David Lovewell used to work at a paper mill just outside of Livermore Falls that has shed hundreds of jobs. Now he runs a logging company with his sons, but he sees a dim future for them. A few months ago, business got so bad he laid off eight employees and fell behind on his $5,500 monthly payments on the machines he uses to cut down trees.
He looked down at his sneakers, bought for $25 at Wal-Mart. There used to be two shoe factories nearby. He wants Trump to stop his town's slow slip toward irrelevancy.

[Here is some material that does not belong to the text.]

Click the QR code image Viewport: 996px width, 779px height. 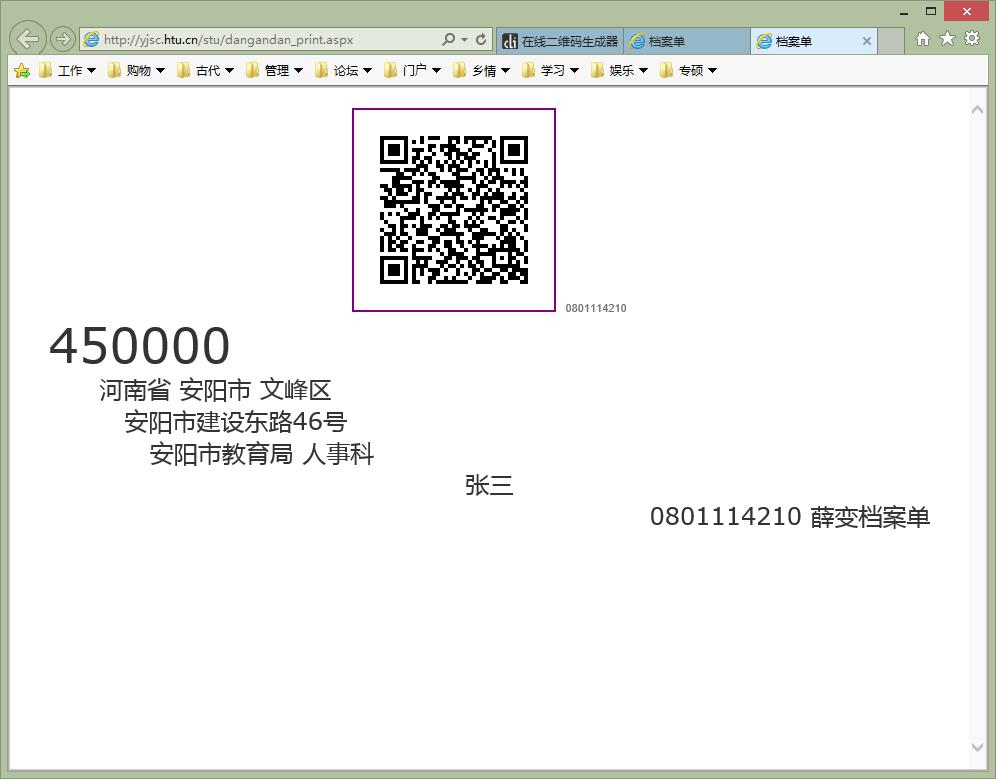(x=454, y=210)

Lovewell doesn't like to talk about immigration. He sighs and rubs his head, afraid to seem racist or indifferent to pain and poverty around the world. He went on a cruise to Belize with his wife several years ago, when he still worked at the mill and could afford a vacation. He stopped to buy a carving from an old man whose hands were so worn from years of whittling they looked like leather. He remembers those hands still, and the man's dirt-floor shack with no doors and his skinny, starving dog and the kids riding around on broken bicycles.
"I struggled with it, when he did the travel ban," Lovewell said of Trump. "At the same time, I'm seeing ... people losing their jobs. Why are we so worried about immigrants coming into our country when we can't really take care of our own people?"
So he's looking to Trump to strike a better balance — to build an economy where his sons don't have to battle to barely get by, and only after that design an immigration system that keeps America's promise of open arms.
"I guess it could sound like bigotry," he said. "But we're hurting. Americans are hurting."